| ЗАДАНИЯ |
1) Во что, согласно отрывку о парке в Троицке, превращён пионерлагерь за стадионом?
2) Выпишите из отрывка о парке в Троицке фрагмент, начиная со слов «Время совершенно не» и заканчивая словами «из китайских принцесс.».

Очевидно, по замыслу создателей предполагалось, что человек после рабочей смены, пройдёт по парку, постоит в круглом пространстве беседки, глянет в перспективу реки и скажет: «Хорошо жить в Советской стране!». Или пойдёт от проходной, минуя замысловатые спуски и подъёмы псевдоклассических ландшафтных построений, прямёхонько на стадион пробежать там кружок-другой и размять руки-ноги после монотонного и однообразного труда. А за стадионом, белыми замками мечты, высятся корпуса санатория и пионерлагеря, превращённого в настоящее время в детское лечебное заведение.
Наверное, нельзя сказать, что сев в Тёплом Стане на маршрутку и доехав до «Микрорайона Б» города Троицка, мы таким образом перемещаемся непосредственно во время, отмеченное трудовым энтузиазмом, парадами физкультурников и беззаботных лодочных прогулок, предвосхищавших перманентный производственный подвиг. Очевидно, что время основательно «поработало» над этой площадкой, зачернив беседки паутиной граффити, разложив и полуразрушив цементные изваяния и сооружения, раскрошив ступени и проржавив мосты.
Но, несмотря на утраты и разрушения, островок сталинского благолепия не много потерял в своём олимпийском величии. По-прежнему исполнены торжественного спокойствия широкие мраморные ступени и полны уверенности и силы цепкие руки мостов. Кстати о мостах.
Время совершенно не пощадило их металлическую плоть, а тоненькую кожицу серебрянки, сильно потускневшую и растрескавшуюся, сплошь покрыли бурые старческие пятна ржавчины; болты и заклёпки взбухли пластинчатым лишаем окислов, а стальные тросы висячего моста стали напоминать песчаные верёвки, которые удалось сплести, согласно древней легенде, одной из китайских принцесс.

| ИСХОДНЫЕ ДАННЫЕ |
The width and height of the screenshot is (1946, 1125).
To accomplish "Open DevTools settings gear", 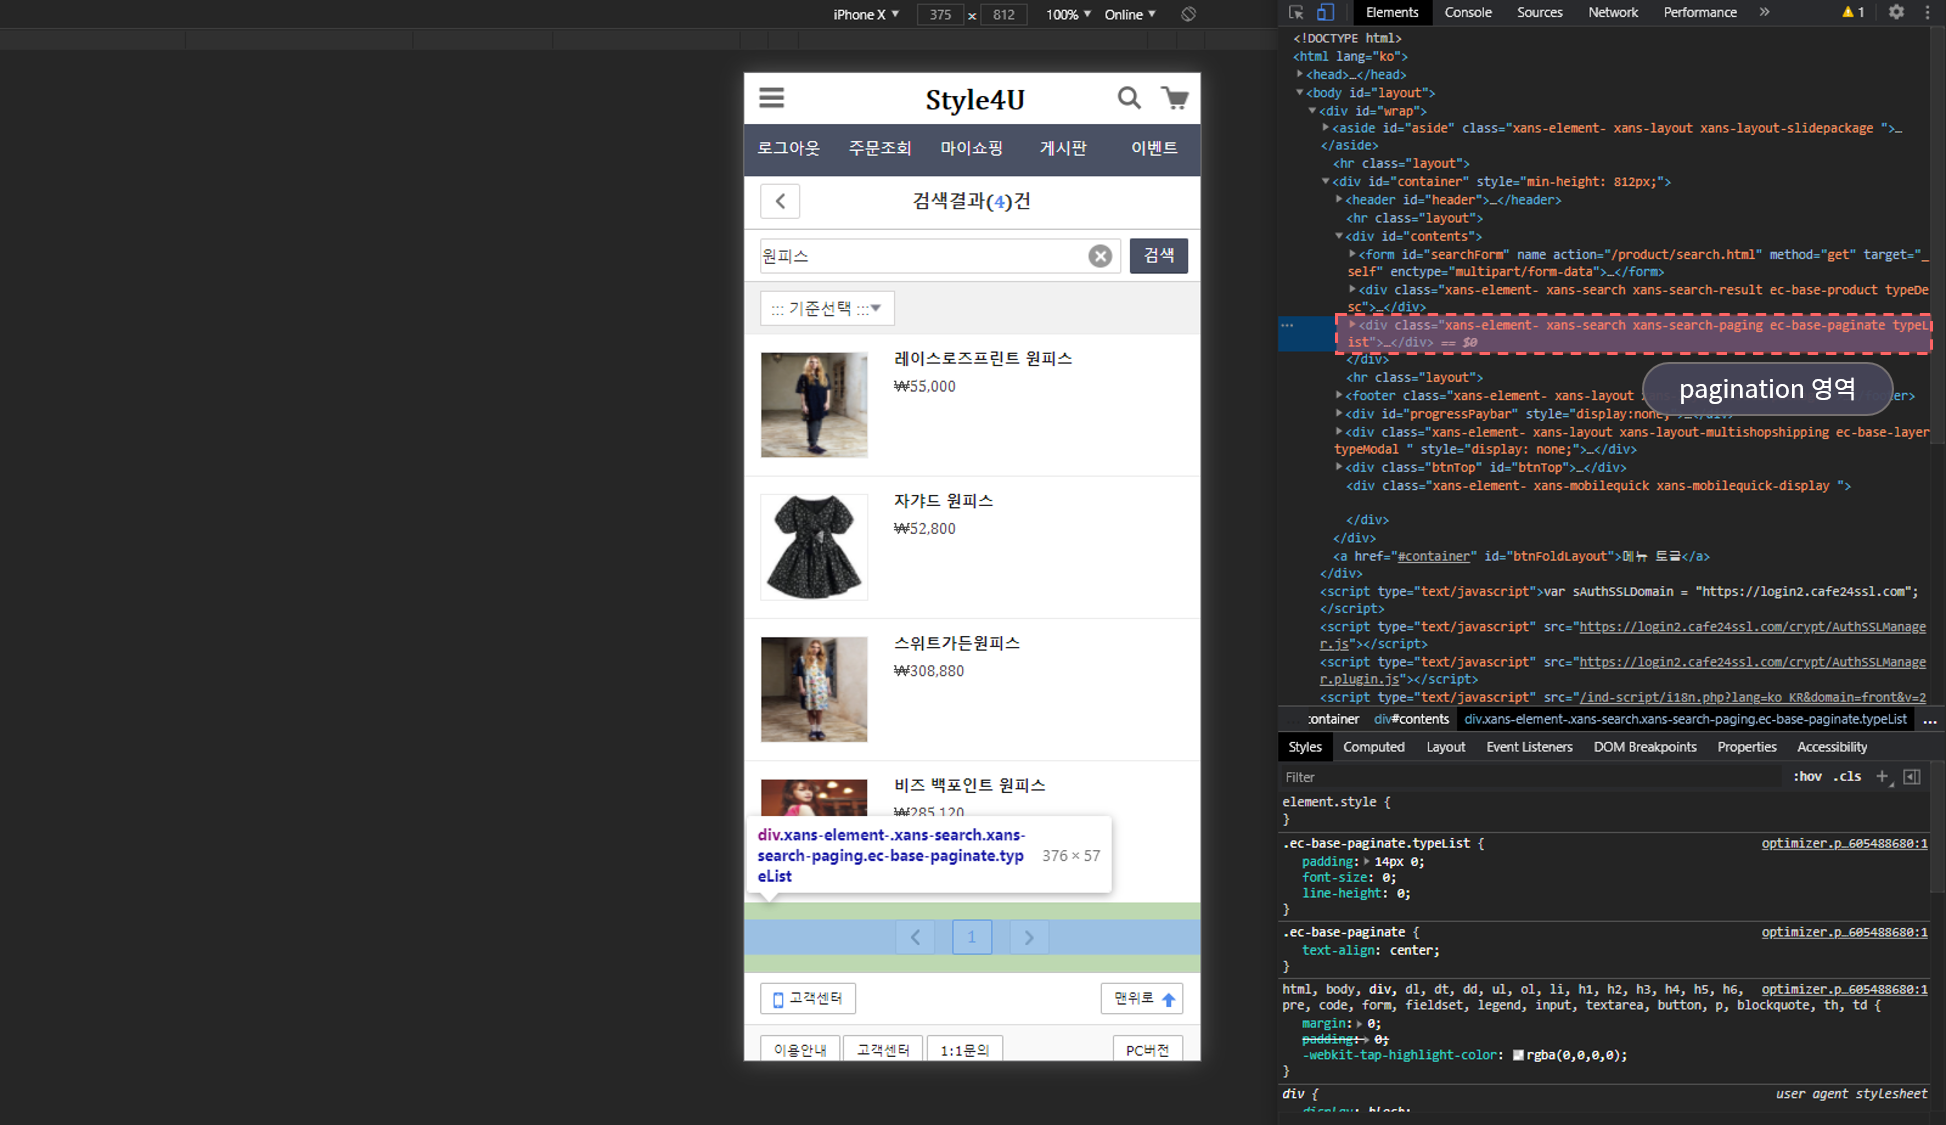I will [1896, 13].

...

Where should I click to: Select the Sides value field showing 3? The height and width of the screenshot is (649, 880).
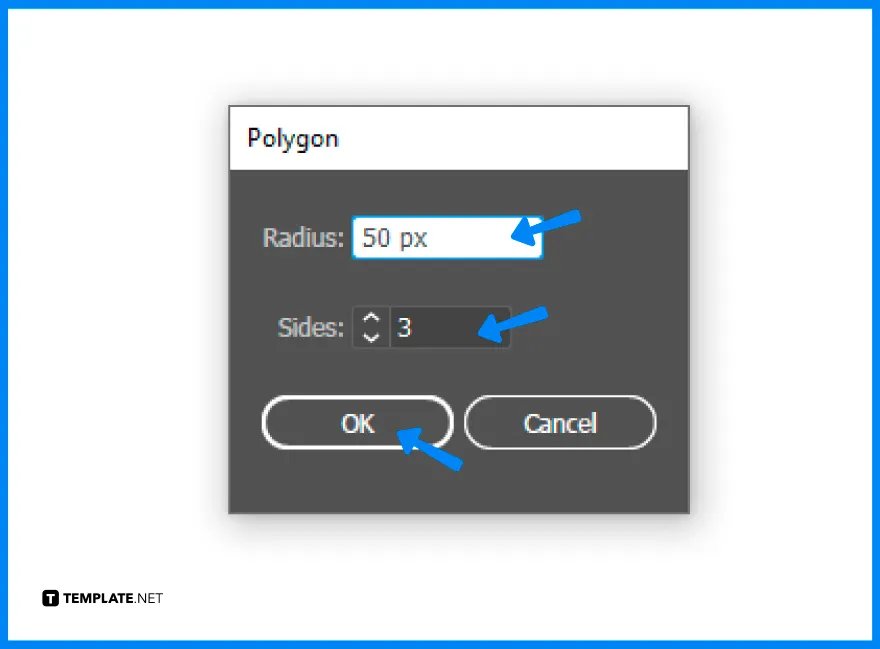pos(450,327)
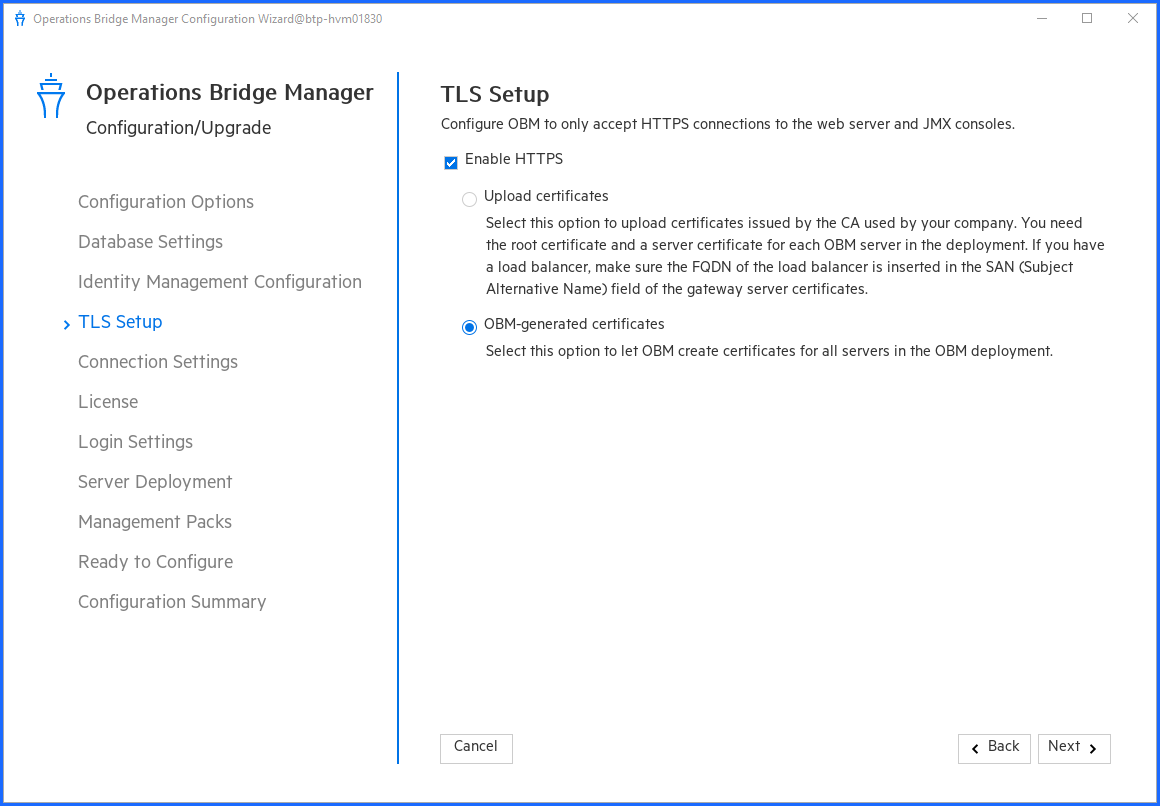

| ОТВЕТЫ |
1) В детское лечебное заведение.

2)
Время совершенно не пощадило их металлическую плоть, а тоненькую кожицу серебрянки, сильно потускневшую и растрескавшуюся, сплошь покрыли бурые старческие пятна ржавчины; болты и заклёпки взбухли пластинчатым лишаем окислов, а стальные тросы висячего моста стали напоминать песчаные верёвки, которые удалось сплести, согласно древней легенде, одной из китайских принцесс.